### Set task
Reproduce every one of the following lines verbatim, without alteration.
--------------------------------------------------
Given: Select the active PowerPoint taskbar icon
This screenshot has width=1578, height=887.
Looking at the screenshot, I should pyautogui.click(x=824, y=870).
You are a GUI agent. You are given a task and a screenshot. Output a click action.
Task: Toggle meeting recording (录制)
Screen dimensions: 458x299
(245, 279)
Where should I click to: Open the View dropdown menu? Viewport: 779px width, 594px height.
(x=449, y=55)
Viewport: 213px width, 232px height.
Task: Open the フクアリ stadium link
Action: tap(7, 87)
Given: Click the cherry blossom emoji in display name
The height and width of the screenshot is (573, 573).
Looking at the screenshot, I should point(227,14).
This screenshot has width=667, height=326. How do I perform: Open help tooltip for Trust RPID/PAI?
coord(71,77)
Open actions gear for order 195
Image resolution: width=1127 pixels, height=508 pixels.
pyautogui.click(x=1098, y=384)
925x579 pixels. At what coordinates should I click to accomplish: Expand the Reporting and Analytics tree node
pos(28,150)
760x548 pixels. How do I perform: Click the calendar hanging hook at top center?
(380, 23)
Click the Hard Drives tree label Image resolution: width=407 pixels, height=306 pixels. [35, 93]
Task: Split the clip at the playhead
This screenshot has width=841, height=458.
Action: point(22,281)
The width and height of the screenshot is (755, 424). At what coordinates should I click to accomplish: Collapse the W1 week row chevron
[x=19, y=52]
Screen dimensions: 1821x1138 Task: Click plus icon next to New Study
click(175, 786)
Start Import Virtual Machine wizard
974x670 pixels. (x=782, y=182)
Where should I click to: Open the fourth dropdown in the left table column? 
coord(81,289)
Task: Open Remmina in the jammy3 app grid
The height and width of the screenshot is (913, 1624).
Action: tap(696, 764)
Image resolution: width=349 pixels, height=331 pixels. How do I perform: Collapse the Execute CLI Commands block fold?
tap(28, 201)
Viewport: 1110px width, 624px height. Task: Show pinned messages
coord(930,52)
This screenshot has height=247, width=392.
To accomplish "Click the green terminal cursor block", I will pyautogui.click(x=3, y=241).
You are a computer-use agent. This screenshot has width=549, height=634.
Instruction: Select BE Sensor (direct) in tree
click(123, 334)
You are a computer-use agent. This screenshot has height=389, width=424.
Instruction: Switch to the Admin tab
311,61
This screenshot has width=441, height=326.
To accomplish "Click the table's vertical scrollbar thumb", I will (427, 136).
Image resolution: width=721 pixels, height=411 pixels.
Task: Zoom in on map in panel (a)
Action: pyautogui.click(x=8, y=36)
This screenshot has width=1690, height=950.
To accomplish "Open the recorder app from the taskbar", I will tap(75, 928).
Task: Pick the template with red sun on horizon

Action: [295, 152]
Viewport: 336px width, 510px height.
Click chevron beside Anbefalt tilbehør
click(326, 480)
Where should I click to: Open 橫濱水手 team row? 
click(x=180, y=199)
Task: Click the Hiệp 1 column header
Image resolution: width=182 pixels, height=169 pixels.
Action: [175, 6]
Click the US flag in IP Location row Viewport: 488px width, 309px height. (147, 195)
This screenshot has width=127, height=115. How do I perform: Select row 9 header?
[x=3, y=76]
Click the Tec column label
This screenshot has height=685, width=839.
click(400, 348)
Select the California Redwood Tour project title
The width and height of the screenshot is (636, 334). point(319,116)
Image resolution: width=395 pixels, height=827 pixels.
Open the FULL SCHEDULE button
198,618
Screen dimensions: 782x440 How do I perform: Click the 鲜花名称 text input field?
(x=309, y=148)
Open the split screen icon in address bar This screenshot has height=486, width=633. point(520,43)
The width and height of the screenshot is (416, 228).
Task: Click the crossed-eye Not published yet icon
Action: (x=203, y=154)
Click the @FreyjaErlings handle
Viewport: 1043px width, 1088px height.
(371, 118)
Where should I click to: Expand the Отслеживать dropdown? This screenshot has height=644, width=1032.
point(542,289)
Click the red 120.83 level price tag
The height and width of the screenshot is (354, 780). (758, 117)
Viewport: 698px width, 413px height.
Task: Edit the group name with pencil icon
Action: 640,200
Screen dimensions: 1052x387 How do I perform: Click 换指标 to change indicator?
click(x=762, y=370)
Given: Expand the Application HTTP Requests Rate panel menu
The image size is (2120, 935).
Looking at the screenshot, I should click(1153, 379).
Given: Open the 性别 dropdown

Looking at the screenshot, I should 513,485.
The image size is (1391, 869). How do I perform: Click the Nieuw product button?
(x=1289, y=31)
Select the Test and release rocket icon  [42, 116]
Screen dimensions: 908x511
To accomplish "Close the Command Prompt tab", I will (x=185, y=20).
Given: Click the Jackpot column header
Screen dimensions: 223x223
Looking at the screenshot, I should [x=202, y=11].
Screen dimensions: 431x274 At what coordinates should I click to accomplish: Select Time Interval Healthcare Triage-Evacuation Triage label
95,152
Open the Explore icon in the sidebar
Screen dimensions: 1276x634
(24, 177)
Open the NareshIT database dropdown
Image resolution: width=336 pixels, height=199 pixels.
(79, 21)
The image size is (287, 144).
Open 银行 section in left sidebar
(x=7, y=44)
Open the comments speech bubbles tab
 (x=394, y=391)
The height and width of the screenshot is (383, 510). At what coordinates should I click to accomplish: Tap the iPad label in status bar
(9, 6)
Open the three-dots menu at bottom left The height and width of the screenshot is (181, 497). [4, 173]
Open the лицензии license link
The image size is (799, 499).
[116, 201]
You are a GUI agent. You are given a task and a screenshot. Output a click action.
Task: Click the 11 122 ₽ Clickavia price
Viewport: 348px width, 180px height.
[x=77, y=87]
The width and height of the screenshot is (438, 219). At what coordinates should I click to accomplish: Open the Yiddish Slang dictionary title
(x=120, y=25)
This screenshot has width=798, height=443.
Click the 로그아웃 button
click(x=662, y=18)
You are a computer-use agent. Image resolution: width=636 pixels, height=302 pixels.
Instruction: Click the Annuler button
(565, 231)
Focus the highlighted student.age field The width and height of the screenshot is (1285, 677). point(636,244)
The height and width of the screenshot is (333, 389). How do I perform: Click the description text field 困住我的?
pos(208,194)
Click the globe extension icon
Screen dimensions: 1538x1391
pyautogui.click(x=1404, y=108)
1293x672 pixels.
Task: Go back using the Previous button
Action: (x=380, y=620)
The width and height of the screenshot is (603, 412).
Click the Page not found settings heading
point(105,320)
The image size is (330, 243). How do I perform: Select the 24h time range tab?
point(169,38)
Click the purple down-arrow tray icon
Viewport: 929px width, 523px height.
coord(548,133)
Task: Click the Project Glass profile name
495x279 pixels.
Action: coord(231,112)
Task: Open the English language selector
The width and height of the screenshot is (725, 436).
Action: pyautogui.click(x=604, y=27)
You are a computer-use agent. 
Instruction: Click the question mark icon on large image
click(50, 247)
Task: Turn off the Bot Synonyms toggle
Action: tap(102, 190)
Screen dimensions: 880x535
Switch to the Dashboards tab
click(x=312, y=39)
--------------------------------------------------
### The output
Given: Select the active PowerPoint taskbar icon
This screenshot has width=1578, height=887.
Looking at the screenshot, I should pyautogui.click(x=824, y=870).
You are a GUI agent. You are given a task and a screenshot. Output a click action.
Task: Toggle meeting recording (录制)
Screen dimensions: 458x299
(245, 279)
Where should I click to: Open the View dropdown menu? Viewport: 779px width, 594px height.
(x=449, y=55)
Viewport: 213px width, 232px height.
Task: Open the フクアリ stadium link
Action: tap(7, 87)
Given: Click the cherry blossom emoji in display name
The height and width of the screenshot is (573, 573).
Looking at the screenshot, I should point(227,14).
This screenshot has width=667, height=326. How do I perform: Open help tooltip for Trust RPID/PAI?
coord(71,77)
Open actions gear for order 195
Image resolution: width=1127 pixels, height=508 pixels.
pyautogui.click(x=1098, y=384)
925x579 pixels. At what coordinates should I click to accomplish: Expand the Reporting and Analytics tree node
pos(28,150)
760x548 pixels. How do I perform: Click the calendar hanging hook at top center?
(380, 23)
Click the Hard Drives tree label Image resolution: width=407 pixels, height=306 pixels. [35, 93]
Task: Split the clip at the playhead
This screenshot has width=841, height=458.
Action: point(22,281)
The width and height of the screenshot is (755, 424). At what coordinates should I click to accomplish: Collapse the W1 week row chevron
[x=19, y=52]
Screen dimensions: 1821x1138 Task: Click plus icon next to New Study
click(175, 786)
Start Import Virtual Machine wizard
974x670 pixels. (x=782, y=182)
Where should I click to: Open the fourth dropdown in the left table column? 
coord(81,289)
Task: Open Remmina in the jammy3 app grid
The height and width of the screenshot is (913, 1624).
Action: tap(696, 764)
Image resolution: width=349 pixels, height=331 pixels. How do I perform: Collapse the Execute CLI Commands block fold?
tap(28, 201)
Viewport: 1110px width, 624px height. Task: Show pinned messages
coord(930,52)
This screenshot has height=247, width=392.
To accomplish "Click the green terminal cursor block", I will pyautogui.click(x=3, y=241).
You are a computer-use agent. This screenshot has width=549, height=634.
Instruction: Select BE Sensor (direct) in tree
click(123, 334)
You are a computer-use agent. This screenshot has height=389, width=424.
Instruction: Switch to the Admin tab
311,61
This screenshot has width=441, height=326.
To accomplish "Click the table's vertical scrollbar thumb", I will (427, 136).
Image resolution: width=721 pixels, height=411 pixels.
Task: Zoom in on map in panel (a)
Action: pyautogui.click(x=8, y=36)
This screenshot has width=1690, height=950.
To accomplish "Open the recorder app from the taskbar", I will tap(75, 928).
Task: Pick the template with red sun on horizon

Action: [295, 152]
Viewport: 336px width, 510px height.
Click chevron beside Anbefalt tilbehør
click(326, 480)
Where should I click to: Open 橫濱水手 team row? 
click(x=180, y=199)
Task: Click the Hiệp 1 column header
Image resolution: width=182 pixels, height=169 pixels.
Action: [175, 6]
Click the US flag in IP Location row Viewport: 488px width, 309px height. (147, 195)
This screenshot has width=127, height=115. How do I perform: Select row 9 header?
[x=3, y=76]
Click the Tec column label
This screenshot has height=685, width=839.
click(400, 348)
Select the California Redwood Tour project title
The width and height of the screenshot is (636, 334). point(319,116)
Image resolution: width=395 pixels, height=827 pixels.
Open the FULL SCHEDULE button
198,618
Screen dimensions: 782x440 How do I perform: Click the 鲜花名称 text input field?
(x=309, y=148)
Open the split screen icon in address bar This screenshot has height=486, width=633. point(520,43)
The width and height of the screenshot is (416, 228).
Task: Click the crossed-eye Not published yet icon
Action: (x=203, y=154)
Click the @FreyjaErlings handle
Viewport: 1043px width, 1088px height.
(371, 118)
Where should I click to: Expand the Отслеживать dropdown? This screenshot has height=644, width=1032.
point(542,289)
Click the red 120.83 level price tag
The height and width of the screenshot is (354, 780). (758, 117)
Viewport: 698px width, 413px height.
Task: Edit the group name with pencil icon
Action: 640,200
Screen dimensions: 1052x387 How do I perform: Click 换指标 to change indicator?
click(x=762, y=370)
Given: Expand the Application HTTP Requests Rate panel menu
The image size is (2120, 935).
Looking at the screenshot, I should click(1153, 379).
Given: Open the 性别 dropdown

Looking at the screenshot, I should 513,485.
The image size is (1391, 869). How do I perform: Click the Nieuw product button?
(x=1289, y=31)
Select the Test and release rocket icon  [42, 116]
Screen dimensions: 908x511
To accomplish "Close the Command Prompt tab", I will (x=185, y=20).
Given: Click the Jackpot column header
Screen dimensions: 223x223
Looking at the screenshot, I should [x=202, y=11].
Screen dimensions: 431x274 At what coordinates should I click to accomplish: Select Time Interval Healthcare Triage-Evacuation Triage label
95,152
Open the Explore icon in the sidebar
Screen dimensions: 1276x634
(24, 177)
Open the NareshIT database dropdown
Image resolution: width=336 pixels, height=199 pixels.
(79, 21)
The image size is (287, 144).
Open 银行 section in left sidebar
(x=7, y=44)
Open the comments speech bubbles tab
 (x=394, y=391)
The height and width of the screenshot is (383, 510). At what coordinates should I click to accomplish: Tap the iPad label in status bar
(9, 6)
Open the three-dots menu at bottom left The height and width of the screenshot is (181, 497). [4, 173]
Open the лицензии license link
The image size is (799, 499).
[116, 201]
You are a GUI agent. You are given a task and a screenshot. Output a click action.
Task: Click the 11 122 ₽ Clickavia price
Viewport: 348px width, 180px height.
[x=77, y=87]
The width and height of the screenshot is (438, 219). At what coordinates should I click to accomplish: Open the Yiddish Slang dictionary title
(x=120, y=25)
This screenshot has width=798, height=443.
Click the 로그아웃 button
click(x=662, y=18)
You are a computer-use agent. Image resolution: width=636 pixels, height=302 pixels.
Instruction: Click the Annuler button
(565, 231)
Focus the highlighted student.age field The width and height of the screenshot is (1285, 677). point(636,244)
The height and width of the screenshot is (333, 389). How do I perform: Click the description text field 困住我的?
pos(208,194)
Click the globe extension icon
Screen dimensions: 1538x1391
pyautogui.click(x=1404, y=108)
1293x672 pixels.
Task: Go back using the Previous button
Action: (x=380, y=620)
The width and height of the screenshot is (603, 412).
Click the Page not found settings heading
point(105,320)
The image size is (330, 243). How do I perform: Select the 24h time range tab?
point(169,38)
Click the purple down-arrow tray icon
Viewport: 929px width, 523px height.
coord(548,133)
Task: Click the Project Glass profile name
495x279 pixels.
Action: coord(231,112)
Task: Open the English language selector
The width and height of the screenshot is (725, 436).
Action: pyautogui.click(x=604, y=27)
You are a computer-use agent. 
Instruction: Click the question mark icon on large image
click(50, 247)
Task: Turn off the Bot Synonyms toggle
Action: tap(102, 190)
Screen dimensions: 880x535
Switch to the Dashboards tab
click(x=312, y=39)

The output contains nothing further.